Thursday, January 26, 2012

I Wish We Were Purple

     This is in no way, shape, or form a tribute to my roommates. God knows if I were to compliment them they would use it against me, bring it up at any chance they got, and then continue to hilariously harass me about it for weeks on end. This is merely a minute mention of them in a blog, that may or may not be a grateful ode to them as probably, maybe, kind of the most important people that are currently in my life.
     Being the most important person in my life is a difficult feat to successfully accomplish, and even more difficult if there are several of you. But Shay, Asya, Tim, Monica, and Alana managed to use their Hercules skills to slice off the head of my cynical and stubborn dragon just to hang it on their wall to mock me for the fact that they got me to care for them in the matter of a few months here at Penn State.
     No, I don’t have five roommates.  I actually have three (#supplementalproblems) and the only names in that list that are truly, according to Penn State housing, my roommates are Asya and Shay. The others just seem to float in and out of my room at all times of the day and practically camp out there because it is spacious and has a bathroom. Throughout these months, the term “roommates” cannot really give these people justice. They are more than people I share a microwave with. I hate them, but I love them. And it’s hard for anyone out of our clique to understand why, considering I am white, and every other single person on that list is black.
     I’m not from a city where people are surrounded with diverse cultures and races every time they step from their home onto the concrete. I’m from the worst possible place imaginable, Smyrna, Delaware. Yes, I am well aware you have never heard of it. Many of you have probably never even heard of... Delawhere? It is a place. I had black people at my school, plus the occasional white guy who thought he was from the hood with his baggy pants and fake accent, but overall, the white and black people did not mix. We had our separate parties and functions.
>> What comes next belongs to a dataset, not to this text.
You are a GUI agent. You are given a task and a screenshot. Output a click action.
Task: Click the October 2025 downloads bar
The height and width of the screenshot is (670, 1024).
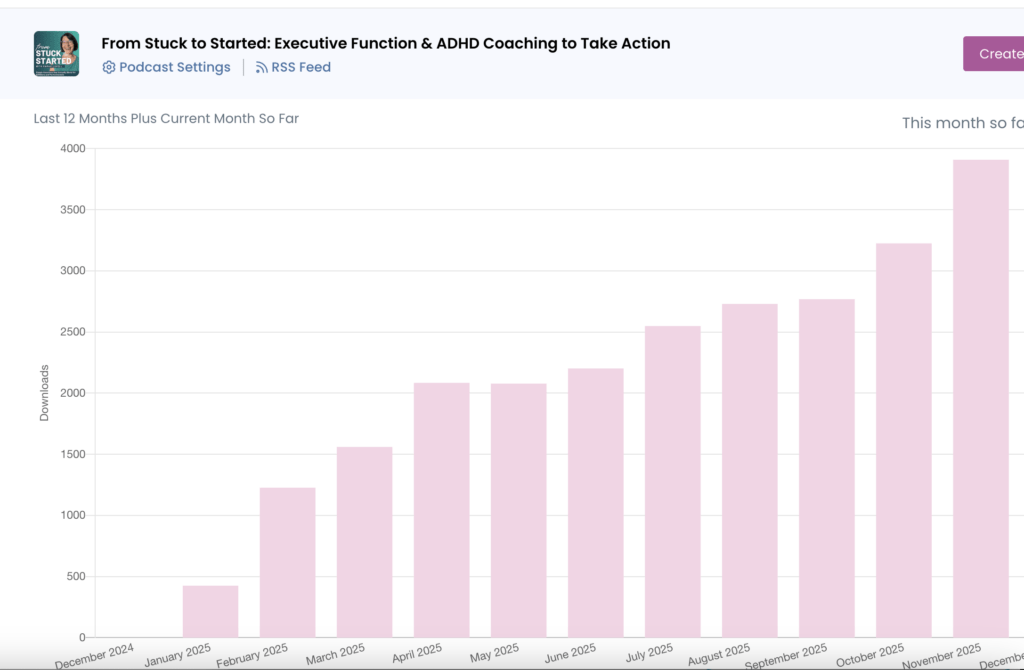[x=903, y=440]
I mean it wasn’t so bad that we had separate water fountains, but I think you catch my drift.


     Coming to Penn State I heard the same hoopla that other universities give you about “learning to respect other people and their cultures” but it honestly went in one ear and out the other. And then I got my roommate list and after stalking the girls on Facebook, my nerves shifted from “idc” to “holy shit.” Not only was I placed with three other girls, but I was the only white person in a sea of black that never ended considering all the comments on Shay’s page from her Philly friends claiming how much they were going to hang out once they made the leap to college.

      Looking back on that nervous Molly I want to slap me for being so close-minded. These people I surround myself with now are not black to me. They are people. We are all completely different, not only in color, but in thoughts, ideologies, concepts, traditions, the things we eat, the way we spend out Saturday nights, the movies we watched as kids, the way we do our hair, even the terms we give our families members (I cannot tell you how many times I have gotten in the “aunt vs. ant” argument with them).


 I think if I didn’t have these people in my freshman year I would be categorized with all the other white girls here at Penn State. I know I get looks from people when I walk around with them in the commons or when we shout at each other throwing racial slurs that we find funny rather than insulting. And no, I’m not that white girl who wishes she was black with huge hoop earrings. I am me and they are them. But “me” and “them” come together as “we” instead of creating two separate spheres of people. I’m not afraid to talk to black people like most white people are. Yes, this is true, a lot of us are afraid of offending black people by saying something out of line, but at the same time we don’t know what is out of line.
     I say whatever I please to my roommates. They know it’s not racist, its curiosity. If it were my choice, we would all be purple, not black, white, Asian, Hispanic, etc. Because laughter, trust, and friendship does not have an ethnicity. My roommates make me want to be a better person than I was before,not like other students who think their best friends are the people who down shots with them every weekend. Each day I can count on them to bring us a little bit closer by hanging an obnoxious but hilarious quote above my bunk bed ceiling, or simply listening to me vent about the way my mom didn’t answer my phone call but will bitch about me not answering hers.
     See, in my mind race isn’t an issue with these people. The issue is whether or not they ate my oodles and noodles and how I will go about yelling at them until we get to the point of laughter. I love these people because they are different than me. My children will call them “aunt” or “ant” or whatever we decide on years from now. I just wish we were all purple.